**** EXTRACTED DATA ****

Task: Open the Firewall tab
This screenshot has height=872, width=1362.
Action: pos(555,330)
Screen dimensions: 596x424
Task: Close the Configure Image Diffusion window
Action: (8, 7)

****

**PROBLEM DETAILS**.
Each line of the data above is to be duplicated exactly.

**EXERCISE OUTPUT**.
Task: Open the Firewall tab
This screenshot has height=872, width=1362.
Action: pos(555,330)
Screen dimensions: 596x424
Task: Close the Configure Image Diffusion window
Action: (8, 7)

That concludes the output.